Abstract

Background. Malaria is a global public health concern, mainly occurring in sub-Saharan Africa. Children infected with malaria are more likely to develop severe disease, which can be fatal. During COVID-19 in 2020, diagnosing and treating malaria became difficult. We analyzed the clinical characteristics and laboratory indicators of children with severe malaria in Benin to provide important information for designing effective prevention and treatment strategies to manage pediatric cases. Methods. Clinical characteristics of pediatric patients with severe malaria admitted to two hospitals in Benin (Central Hospital of Lokossa and Regional Hospital of Natitingou, located ∼650 kilometers apart) were collected from January to December 2020. Patients were grouped according to age (group A: 4–12 months old, group B: 13–36 months old, and group C: 37–60 months old), and clinical and laboratory indicators were compared.
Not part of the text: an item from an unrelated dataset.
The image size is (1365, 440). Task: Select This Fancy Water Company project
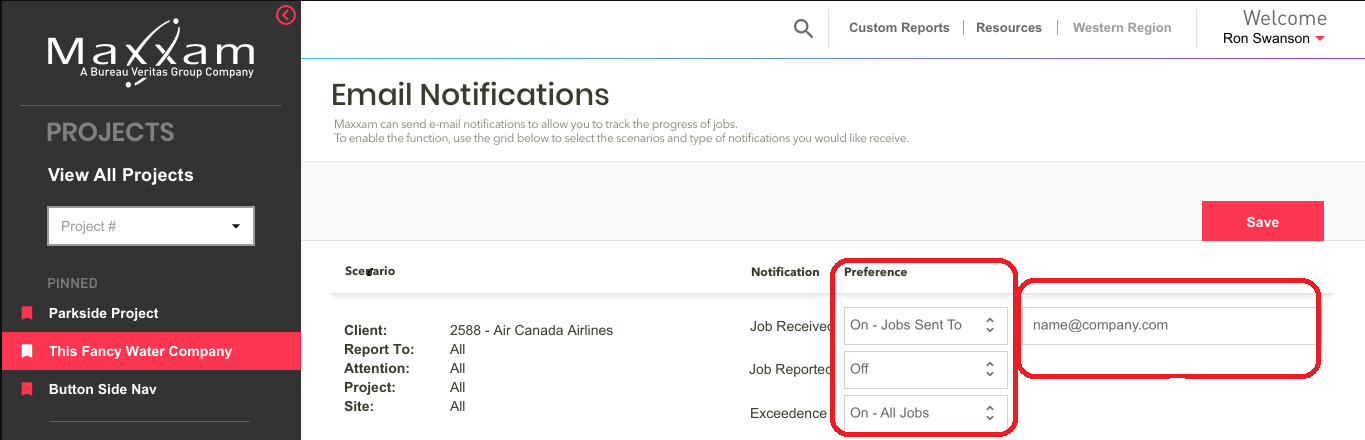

The incidences of severe pediatric malaria in both hospitals in 2020 were calculated. Inclusion, exclusion, and blood transfusion criteria were identified. Results. We analyzed 236 pediatric cases. The main clinical symptoms among all patients were severe anemia, vomiting, prostration, poor appetite, dysphoria, and dyspnea. Over 50% of patients in group A experienced vomiting and severe anemia. Most patients in group B had severe anemia and prostration. Delirium affected significantly more patients in group C than in groups A and B. In group C, the hemoglobin and hematocrit levels were significantly higher , and the leukocyte count was significantly lower than in groups A and B. Parasitemia was significantly higher in group C than in group A . Twelve deaths occurred. Conclusions. Severe pediatric malaria is seasonal in Benin. The situation in children under 5 years old is poor. The main problems are severe disease conditions and high fatality rates. Effective approaches such as prevention and early and appropriate treatment are necessary to reduce the malaria burden in pediatric patients.

1. Introduction

Malaria is a major global public health concern [1]. According to the World Health Organization (WHO), between 2019 and 2020, the estimated malaria cases increased from 213 million to 241 million and deaths increased from 534,000 to 602,000 in the African region. This region accounted for approximately 95% of cases and 96% of deaths globally, and 80% of all deaths in this region were among children aged under 5 years. Most cases are due to Plasmodium falciparum. The percentage of total malaria deaths among children aged under 5 years decreased from 87% in 2000 to 76% in 2019, but increased slightly to 77% in 2020 [2]. In addition to mortality and morbidity, malaria causes huge economic losses [3]. A WHO report estimated that $3.5 billion USD was spent on malaria-related concerns in 2020 alone [2].

The five malarial Plasmodium species that affect humans are Plasmodium falciparum, Plasmodium vivax, Plasmodium malariae, Plasmodium ovale, and Plasmodium knowlesi. P. falciparum is the main causative agent of malaria in endemic areas. Severe malaria is primarily due to P. falciparum infections, followed by P. vivax and P. knowlesi infections [4, 5]. The different species show clear regional differences in their distributions, with 99.7% of P. falciparum present in Africa [6]. The latest data show that in Africa, one child dies from P. falciparum infection every 2 minutes [7].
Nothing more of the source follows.